By: Angelica Diaz
The constant change in technology not only effects technology itself, but its affects are seen everywhere, specifically in the realm of law. From Protection orders to mere definitions, many law makers and legal professionals have had to incorporate technology in their practices and rules of law in order to fully protect individuals and fully grasp issues that are more and more frequently occurring via technology. Specifically, thanks to technology, the term communication is one that has recently grown and although this expansion may be beneficial, it may also create a slippery slope.
A protection order is a civil proceeding issued by a judge to protect an individual from physical abuse. Although civil at the commencement of the proceedings, if the order is violated, one may be subject to criminal charges. An order is granted where an individual believes that he or she has been harmed or is in imminent danger of harm. The belief of harm required for a protection order to be granted must be objective and not a passing subjective fear. Along with a specific level of harm or fear of harm required, for one to be protected under this order, there must also be a domestic relationship. A domestic relationship being familial relationship, and substantive or lengthy dating relationship.
Once a judge finds the requirements for a protection order have been met, a protection order will be issued for a particular length of time and set particular guidelines on what can and cannot be done and for what duration of time. One particular instruction that is commonly used in a protection order is the prohibition of communication between the parties. Communication defined as the expression or exchange of information, thoughts, or feelings. An ongoing issue that surrounds the prohibition of communication in protection orders is in what forums is communication barred considering the constant advancement in technology. Many courts have come to automatically include the instruction that communication includes that over the internet, but the bigger issue with communication via technology is that it becomes more than just words. A recent case in New York has found that “tagging” on Facebook constitutes the violation of communication in a protection order. This ruling was due to the notification that occurs to the other individual once they are “tagged” in another person’s post.
Although the ruling in this New York case creates a great advancement in the realm of protection orders and what constitutes communication, but how far are courts willing to take this ruling? In a world where technology is prominent in our daily lives, communication no longer simply involves the exchange of words. Due to apps such as Snap Chat and the use of emoji’s, communication now comes in the form of smiley faces, photographs, and videos.
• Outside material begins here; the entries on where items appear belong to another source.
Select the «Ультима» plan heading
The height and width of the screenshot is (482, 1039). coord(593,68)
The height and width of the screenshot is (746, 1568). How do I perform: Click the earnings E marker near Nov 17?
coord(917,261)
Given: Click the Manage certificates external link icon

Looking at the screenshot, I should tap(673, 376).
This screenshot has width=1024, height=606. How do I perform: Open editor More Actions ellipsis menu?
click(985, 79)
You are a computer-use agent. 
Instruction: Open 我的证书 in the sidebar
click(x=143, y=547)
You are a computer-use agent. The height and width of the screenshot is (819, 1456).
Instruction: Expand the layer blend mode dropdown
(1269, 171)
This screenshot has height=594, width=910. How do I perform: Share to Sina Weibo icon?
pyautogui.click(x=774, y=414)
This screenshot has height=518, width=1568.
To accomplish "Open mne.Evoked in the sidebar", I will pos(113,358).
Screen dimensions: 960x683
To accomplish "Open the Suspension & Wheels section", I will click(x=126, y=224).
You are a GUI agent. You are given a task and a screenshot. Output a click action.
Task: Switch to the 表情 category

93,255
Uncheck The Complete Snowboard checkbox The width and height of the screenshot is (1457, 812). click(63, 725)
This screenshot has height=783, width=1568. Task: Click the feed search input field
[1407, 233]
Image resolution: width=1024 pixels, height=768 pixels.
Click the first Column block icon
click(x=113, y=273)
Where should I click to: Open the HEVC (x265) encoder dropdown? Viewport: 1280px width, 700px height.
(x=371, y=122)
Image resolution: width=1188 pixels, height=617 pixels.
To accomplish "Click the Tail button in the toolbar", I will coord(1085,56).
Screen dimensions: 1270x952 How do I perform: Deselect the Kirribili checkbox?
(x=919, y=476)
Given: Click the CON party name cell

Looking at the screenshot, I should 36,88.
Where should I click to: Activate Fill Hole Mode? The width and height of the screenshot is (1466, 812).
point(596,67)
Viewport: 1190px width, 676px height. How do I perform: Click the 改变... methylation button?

Courts and law makers need to begin to consider broadening the term of communication to involve these forms of communication as they also directly affect protection orders and the people they are ordered to protect.
The major point in entertaining the idea of emoji’s, tagging, videos, and pictures is that these are now forms of communication and in the realm of protection orders which regularly prohibit communication, a clear definition of communication must be established. As “tagging” was ruled to be communication, will sending a single emoji be next as satisfying communication?
Blogger Bio Angelica is a Staff Member of the Journal of High Technology Law. She is currently a 2L at Suffolk Law with an area of focus in Juvenile and Family Law. She holds a B.A. in Legal Studies from Bay Path University.